Text:
········
A new method, getObject(int columnIndex, Class<T> type) is available. With this method, you specify the required return type. The common types such as String, Integer, byte[] are supported, as well as new types that can be used for DATE, TIME, TIMESTAMP, and INTERVAL values. The table below shows which Java classes are the most appropriate for the specified SQL TYPES. In addition, you can use these Java types for values of SQL type that are not fully matched. For example, java.time.LocalDateTime can be used to retrieve a DATE value.

java.util.UUID = UUID
java.time.LocalDate = DATE
java.sql.Date = DATE
java.time.LocalTime = TIME
java.sql.Time = TIME
java.time.LocalDateTime = TIMESTAMP
java.sql.Timestamp = TIMESTAMP
java.time.OffsetTime = TIME WITH TIME ZONE
java.time.OffsetDateTime = TIMESTAMP WITH TIME ZONE
java.time.Duration = INTERVAL MONTH, INTERVAL YEAR, INTERVAL YEAR TO MONTH
java.time.Period = INTERVAL SECOND, INTERVAL MINUTE, INTERVAL HOUR, INTERVAL DAY, and their range combinations
java.sql.Array = all ARRAY

Cursor Declaration

The DECLARE CURSOR statement is used within an SQL PROCEDURE body. In the current version of HyperSQL, the cursor is used only to return a result set from the procedure. Therefore, the cursor must be declared WITH RETURN and can only be READ ONLY.

DECLARE CURSOR

declare cursor statement

<declare cursor> ::= DECLARE <cursor name>

[ { SENSITIVE | INSENSITIVE | ASENSITIVE } ] [ { SCROLL | NO SCROLL } ]

CURSOR [ { WITH HOLD | WITHOUT HOLD } ] [ { WITH RETURN | WITHOUT RETURN } ]

FOR <query expression>

[ FOR { READ ONLY | UPDATE [ OF <column name list> ] } ]

The query expression is a SELECT statement or similar, and is discussed in the rest of this chapter. In the example below a cursor is declared for a SELECT statement. It is later opened to create the result set. The cursor is specified WITHOUT HOLD, so the result set is not kept after a commit. Use WITH HOLD to keep the result set. Note that you need to declare the cursor WITH RETURN as it is returned by the CallableStatement.

 DECLARE thiscursor SCROLL CURSOR WITHOUT HOLD WITH RETURN FOR SELECT * FROM INFORMATION_SCHEMA.TABLES;
 --
 OPEN thiscursor;

Syntax Elements

The syntax elements that can be used in data access and data change statements are described in this section. The SQL Standard has a very extensive set of definitions for these elements. The BNF definitions given here are sometimes simplified.
········
Supplied data:
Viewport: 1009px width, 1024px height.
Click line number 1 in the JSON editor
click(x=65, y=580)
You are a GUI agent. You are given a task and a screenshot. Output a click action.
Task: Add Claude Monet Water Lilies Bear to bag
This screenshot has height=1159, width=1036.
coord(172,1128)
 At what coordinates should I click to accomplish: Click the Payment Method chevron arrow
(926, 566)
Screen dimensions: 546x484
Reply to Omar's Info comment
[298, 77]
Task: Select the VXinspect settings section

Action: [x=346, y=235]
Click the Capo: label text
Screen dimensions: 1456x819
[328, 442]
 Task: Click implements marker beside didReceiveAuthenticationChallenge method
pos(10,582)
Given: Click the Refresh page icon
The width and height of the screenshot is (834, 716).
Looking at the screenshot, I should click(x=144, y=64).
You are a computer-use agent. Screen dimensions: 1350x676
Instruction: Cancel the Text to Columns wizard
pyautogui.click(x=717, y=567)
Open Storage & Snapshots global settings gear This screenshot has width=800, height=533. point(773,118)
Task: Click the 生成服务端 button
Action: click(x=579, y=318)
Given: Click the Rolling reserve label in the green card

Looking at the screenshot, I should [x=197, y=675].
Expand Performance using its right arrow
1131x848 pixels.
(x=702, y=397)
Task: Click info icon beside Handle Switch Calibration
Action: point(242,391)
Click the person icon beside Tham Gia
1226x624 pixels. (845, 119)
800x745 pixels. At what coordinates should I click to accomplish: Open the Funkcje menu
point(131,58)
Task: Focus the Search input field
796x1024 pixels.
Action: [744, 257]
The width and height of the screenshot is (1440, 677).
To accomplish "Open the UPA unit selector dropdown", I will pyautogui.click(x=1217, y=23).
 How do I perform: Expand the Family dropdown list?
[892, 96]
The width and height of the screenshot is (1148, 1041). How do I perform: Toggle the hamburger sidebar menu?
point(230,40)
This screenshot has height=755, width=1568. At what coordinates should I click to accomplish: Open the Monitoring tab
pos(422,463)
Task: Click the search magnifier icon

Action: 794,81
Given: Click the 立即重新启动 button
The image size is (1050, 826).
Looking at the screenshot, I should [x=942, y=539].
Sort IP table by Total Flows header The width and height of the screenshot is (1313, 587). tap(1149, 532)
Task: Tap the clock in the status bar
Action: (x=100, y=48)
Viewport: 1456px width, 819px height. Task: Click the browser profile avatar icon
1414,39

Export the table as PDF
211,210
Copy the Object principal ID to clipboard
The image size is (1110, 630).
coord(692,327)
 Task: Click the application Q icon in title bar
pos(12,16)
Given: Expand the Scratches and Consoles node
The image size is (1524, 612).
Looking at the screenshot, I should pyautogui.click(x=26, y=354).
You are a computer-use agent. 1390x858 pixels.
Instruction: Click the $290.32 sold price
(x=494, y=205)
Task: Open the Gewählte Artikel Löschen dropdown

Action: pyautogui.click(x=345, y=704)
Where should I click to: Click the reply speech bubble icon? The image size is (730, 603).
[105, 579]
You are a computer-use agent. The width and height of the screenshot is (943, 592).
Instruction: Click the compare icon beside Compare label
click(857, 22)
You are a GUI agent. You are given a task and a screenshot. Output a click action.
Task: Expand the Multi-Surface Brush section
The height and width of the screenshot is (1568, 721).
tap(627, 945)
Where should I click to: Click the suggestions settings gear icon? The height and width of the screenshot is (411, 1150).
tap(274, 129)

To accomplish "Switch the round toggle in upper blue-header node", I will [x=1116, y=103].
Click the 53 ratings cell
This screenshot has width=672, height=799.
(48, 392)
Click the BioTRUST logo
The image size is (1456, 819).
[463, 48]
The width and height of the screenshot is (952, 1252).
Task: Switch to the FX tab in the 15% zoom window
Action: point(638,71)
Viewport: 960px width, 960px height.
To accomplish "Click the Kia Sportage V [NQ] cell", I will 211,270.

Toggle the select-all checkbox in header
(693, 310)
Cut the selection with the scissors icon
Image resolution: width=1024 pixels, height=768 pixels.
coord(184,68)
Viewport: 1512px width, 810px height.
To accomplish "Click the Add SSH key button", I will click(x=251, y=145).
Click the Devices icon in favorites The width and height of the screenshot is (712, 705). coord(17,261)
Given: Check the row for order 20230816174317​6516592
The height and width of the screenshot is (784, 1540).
········
Jobs:
- A) Answer these questions from the HyperSQL text:
(i) Which Java class does the text give as an example for retrieving a DATE value?
(ii) In the current version of HyperSQL, what is the cursor used for?
(iii) According to the text, what happens to the result set after a commit when the cursor is specified WITHOUT HOLD?
- B) Please reproduce the passage of the HyperSQL text from "<declare cursor> ::= DECLARE" up to and including "by the CallableStatement.".

Results by task:
- A)
(i) java.time.LocalDateTime
(ii) Only to return a result set from the procedure.
(iii) The result set is not kept after the commit.

- B)
<declare cursor> ::= DECLARE <cursor name>

[ { SENSITIVE | INSENSITIVE | ASENSITIVE } ] [ { SCROLL | NO SCROLL } ]

CURSOR [ { WITH HOLD | WITHOUT HOLD } ] [ { WITH RETURN | WITHOUT RETURN } ]

FOR <query expression>

[ FOR { READ ONLY | UPDATE [ OF <column name list> ] } ]

The query expression is a SELECT statement or similar, and is discussed in the rest of this chapter. In the example below a cursor is declared for a SELECT statement. It is later opened to create the result set. The cursor is specified WITHOUT HOLD, so the result set is not kept after a commit. Use WITH HOLD to keep the result set. Note that you need to declare the cursor WITH RETURN as it is returned by the CallableStatement.